Super-Erkenner, Personen mit einer außergewöhnlichen Fähigkeit, Gesichter zu identifizieren, haben sich in Situationen mit hohem Risiko als unschätzbar wertvoll erwiesen – von der Unterstützung bei der Suche nach den Nowitschok-Vergiftern von Salisbury bis hin zur Identifizierung von Mordverdächtigen und Sexualstraftätern. Neue Forschungsergebnisse geben Aufschluss über die Mechanismen hinter dieser bemerkenswerten Fähigkeit und zeigen, dass es nicht nur darum geht, überall hinzuschauen, sondern auch darum, wie sie aussehen.

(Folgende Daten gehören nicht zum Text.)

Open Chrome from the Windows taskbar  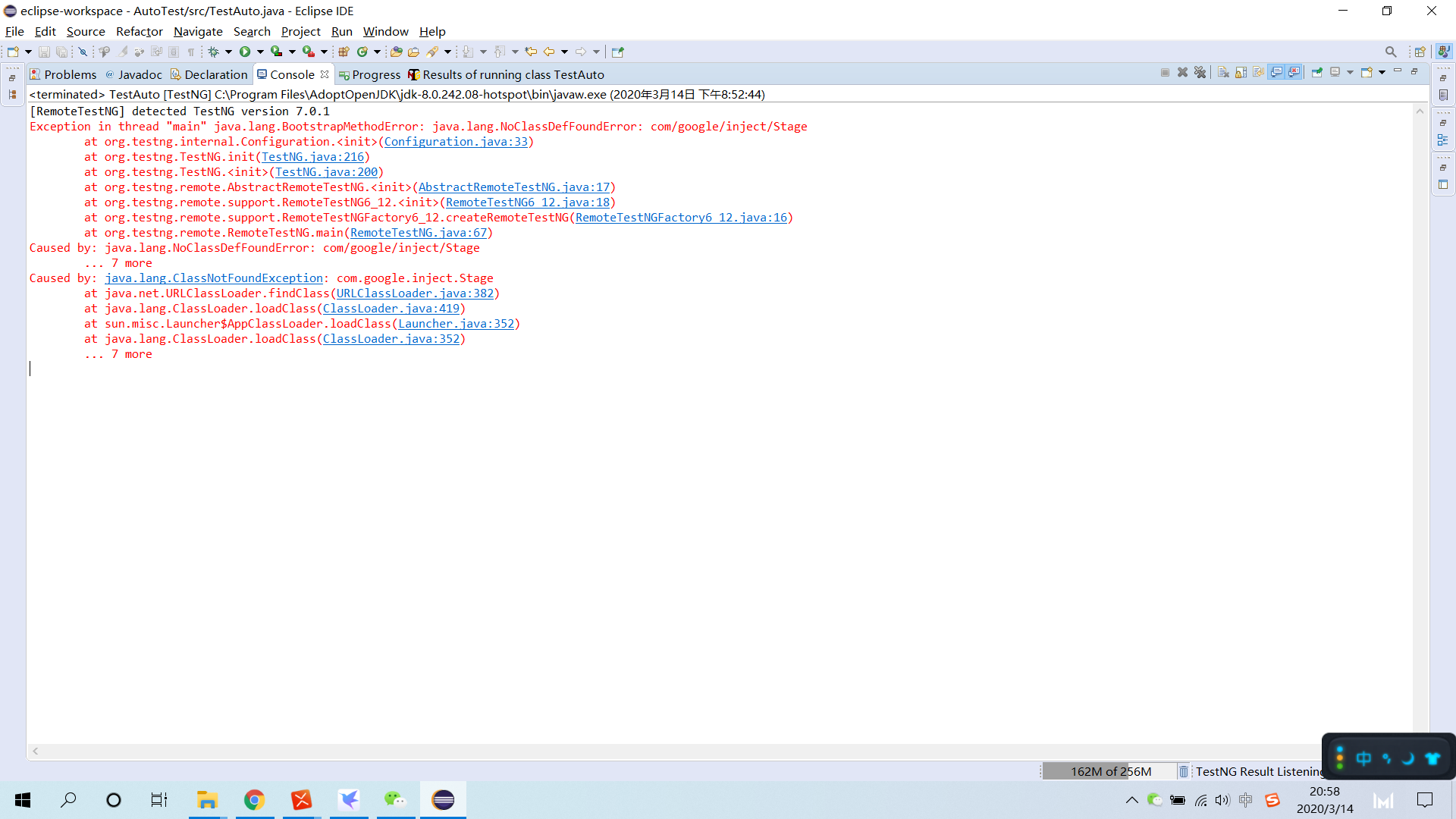point(254,799)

Der einzigartige Ansatz der Super-Recognizer
Frühere Studien haben gezeigt, dass Super-Recognizer im Vergleich zu einer durchschnittlichen Person ein breiteres Spektrum an Gesichtsmerkmalen untersuchen. Diese neue Studie baut auf dieser Beobachtung auf und nutzt künstliche Intelligenz, um genau zu verstehen, wie dieser Ansatz zu ihren überlegenen Fähigkeiten beiträgt.

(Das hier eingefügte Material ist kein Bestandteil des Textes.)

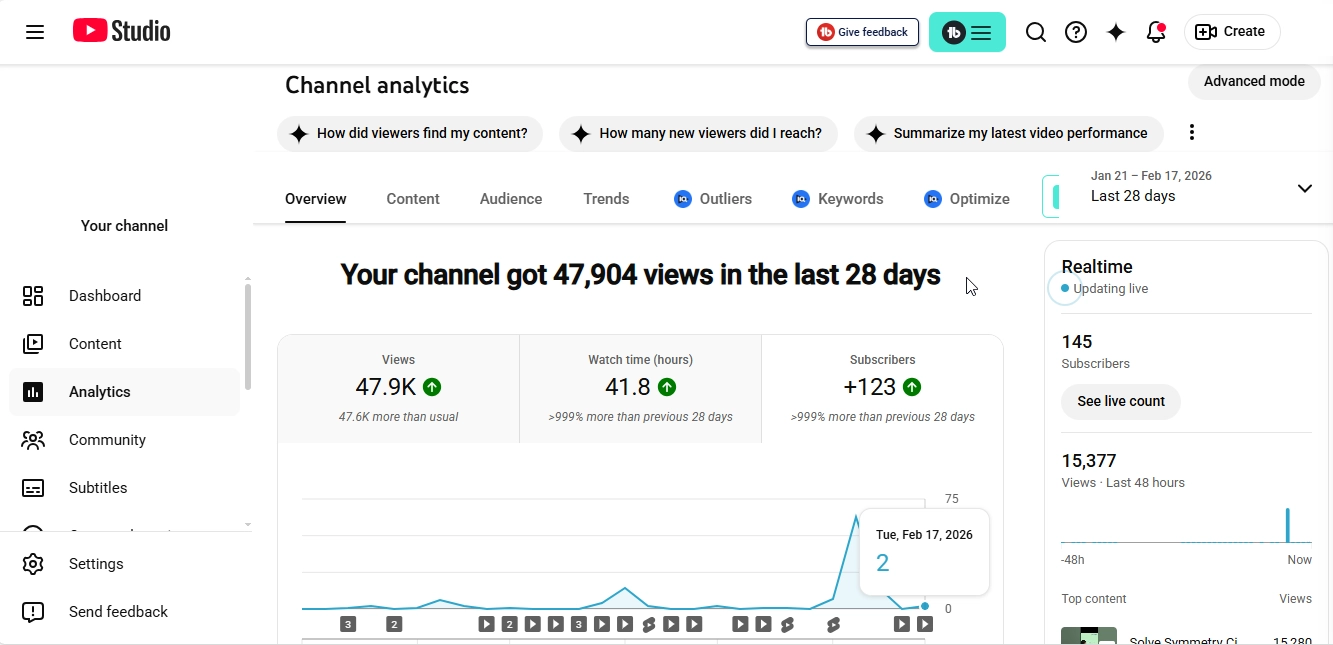This screenshot has height=645, width=1333.
Task: Open the notifications bell
Action: (1156, 31)
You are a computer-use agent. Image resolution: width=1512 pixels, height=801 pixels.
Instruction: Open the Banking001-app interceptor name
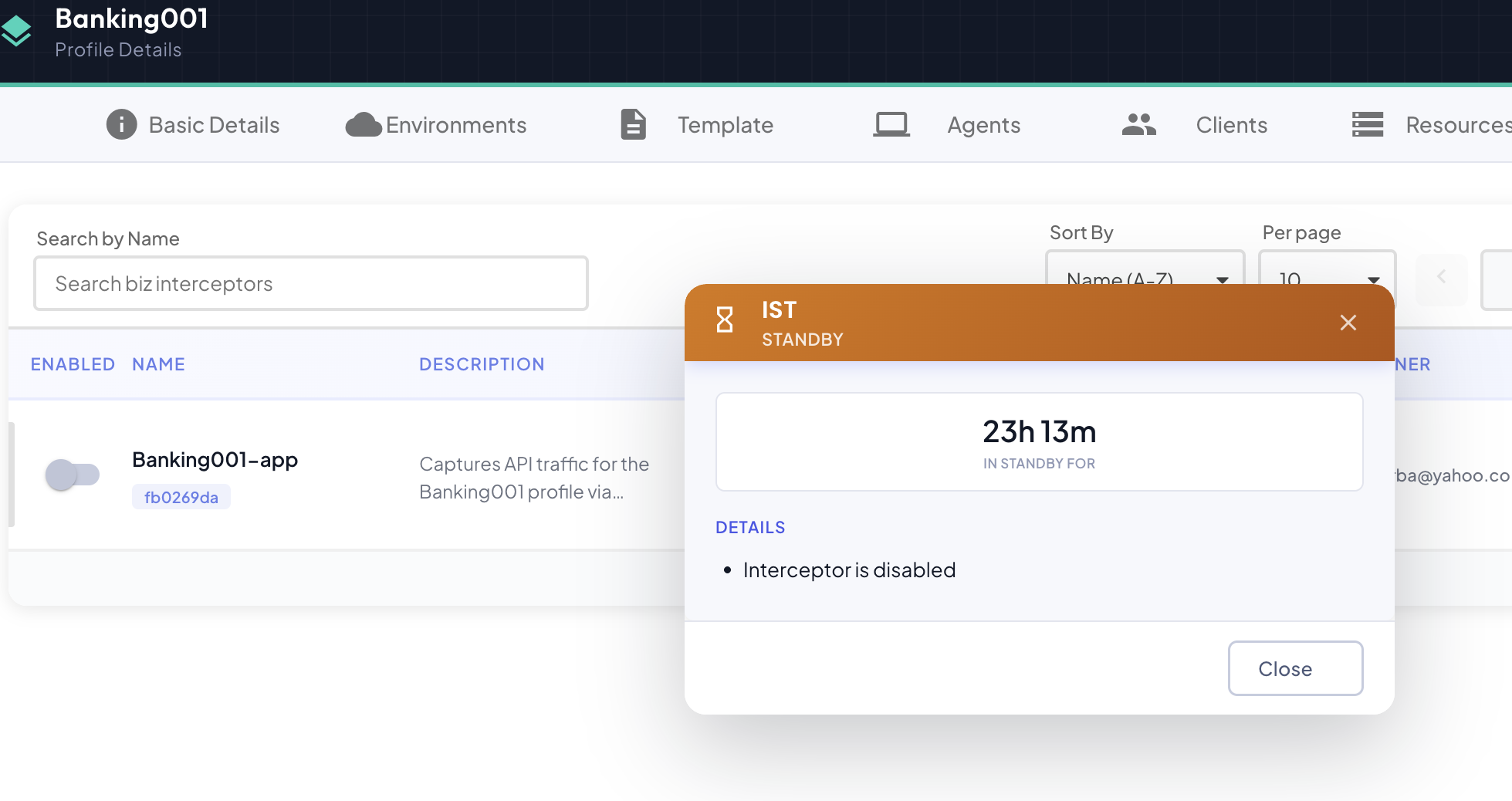(x=215, y=460)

Verwendung von KI zur Rekonstruktion visueller Informationen
Forscher der UNSW Sydney nutzten Daten aus einer früheren Studie mit 37 Super-Erkennern und 68 typischen Personen. Den Teilnehmern wurden sowohl vollständige Gesichtsbilder als auch Bilder gezeigt, bei denen bestimmte Bereiche verdeckt waren. Diese neue Studie nutzte diese Daten, um die visuellen Informationen zu rekonstruieren, die die Teilnehmer tatsächlich durch ihre Augen sahen – die sogenannten „Netzhautinformationen“.
Diese rekonstruierten Netzhautdaten wurden dann in tiefe neuronale Netze (Deep Neural Networks, DNNs) eingespeist, eine Art KI-System, das darauf trainiert ist, Gesichter zu erkennen. Der KI wurde ein vollständiges Bild entweder desselben Gesichts, das ein Teilnehmer gesehen hatte, oder eines anderen Gesichts vorgelegt und dann die Ähnlichkeit zwischen den Netzhautinformationen und dem vollständigen Bild bewertet.
Leistung und Qualität der Informationen
Das Forschungsteam verglich die Leistung der KI anhand von Netzhautinformationen von Super-Erkennern und typischen Personen sowie anhand zufälliger Bereiche des ursprünglichen Gesichtsbilds. Die Ergebnisse waren verblüffend: Die Leistung der KI verbesserte sich kontinuierlich, je mehr Bereiche des Gesichts sichtbar waren. Vor allem schnitt die KI auf allen Sichtbarkeitsebenen am besten ab, wenn sie Netzhautinformationen von Super-Erkennern nutzte.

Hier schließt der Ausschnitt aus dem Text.